Set of tasks:
**1)** Duplicate the part of the report excerpt that opens with the words containing "Introduction" and closes with "in this Report.".
**2)** Format the part of the rows that opens with the line containing "You are a GUI" and closes with the line containing "click(872, 194)" as a numbered list, skipping blank lines. Omit the pictures from your answer.

The following important factors could prevent us from achieving our goals and cause the assumptions underlying the forward-looking statements and the actual results to differ materially from those expressed in or implied by those forward-looking statements:
● | our inability to sell enough Cashback products, generate enough customers or enough purchasing activity for our shopping portal; |
● | our inability to maintain a growing base of Business Associates; |
● | our inability to generate sufficient cash flows from operations or to secure sufficient capital to enable us to maintain our current operations or support our intended growth; |
● | our failure to adapt to technological changes; |
● | increased competition; |
● | increased operating costs; |
● | changes in legislation applicable to our business; |
● | our failure to improve our internal controls; and |
● | our failure to maintain registration of shares of our Common Stock under the Exchange Act. |
For information concerning these factors and related matters, see Item 2, “Management’s Discussion and Analysis of Financial Condition and Results of Operations,” in this Report, and the following sections of our Annual Report on Form 10-K for the year ended September 30, 2014: Item 1A “Risk Factors” and Item 7 “Management’s Discussion and Analysis of Financial Condition and Results of Operations”. However, other factors besides those referenced could adversely affect our results, and you should not consider any such list of factors to be a complete set of all potential risks or uncertainties. Any forward-looking statements made by us herein speak as of the date of this Report. We do not undertake to update any forward-looking statement, except as required by law. Given these risks and uncertainties, readers are cautioned not to place undue reliance on such forward-looking statements.
Introduction
The following discussion and analysis summarizes the significant factors affecting: (i) our condensed consolidated results of operations for the three months and nine months ended June 30, 2015 compared to the three months and nine months ended June 30, 2014; and (ii) financial liquidity and capital resources. This discussion and analysis should be read in conjunction with our condensed consolidated financial statements and notes included in this Report.

Given data:
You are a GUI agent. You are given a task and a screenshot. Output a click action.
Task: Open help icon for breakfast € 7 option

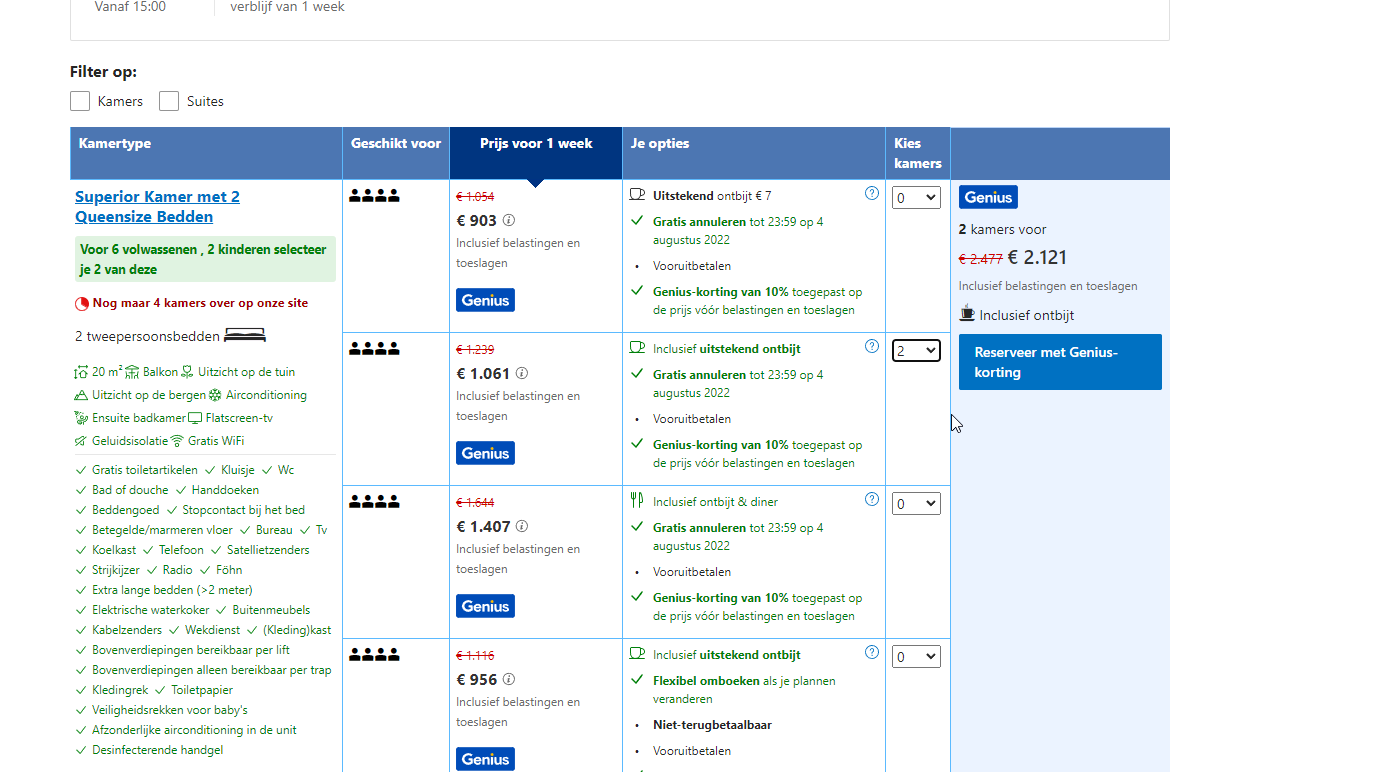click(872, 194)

* * *

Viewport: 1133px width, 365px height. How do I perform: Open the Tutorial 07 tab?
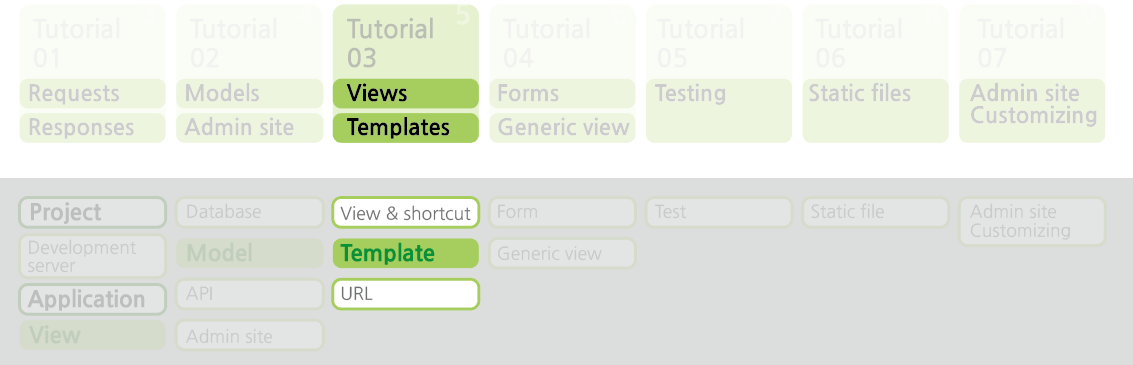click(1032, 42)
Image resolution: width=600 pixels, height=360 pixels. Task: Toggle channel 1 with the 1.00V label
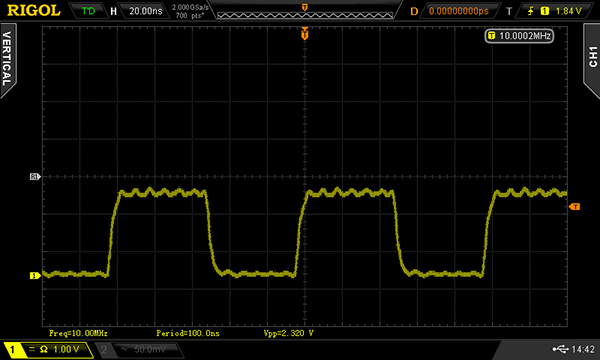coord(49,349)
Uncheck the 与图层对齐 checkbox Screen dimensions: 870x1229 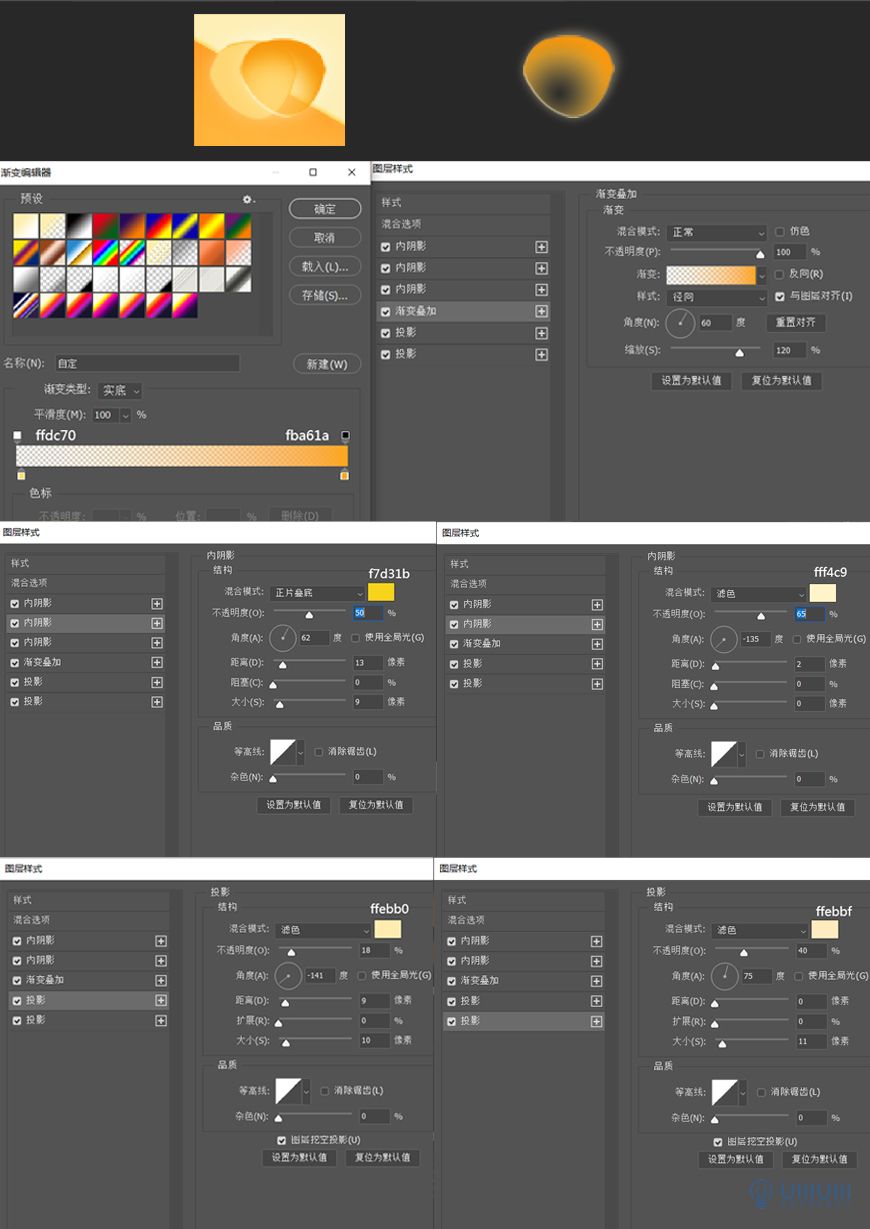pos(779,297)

Answers provided:
**1)**
Introduction
The following discussion and analysis summarizes the significant factors affecting: (i) our condensed consolidated results of operations for the three months and nine months ended June 30, 2015 compared to the three months and nine months ended June 30, 2014; and (ii) financial liquidity and capital resources. This discussion and analysis should be read in conjunction with our condensed consolidated financial statements and notes included in this Report.

**2)**
1. You are a GUI agent. You are given a task and a screenshot. Output a click action.
2. Task: Open help icon for breakfast € 7 option
3. click(872, 194)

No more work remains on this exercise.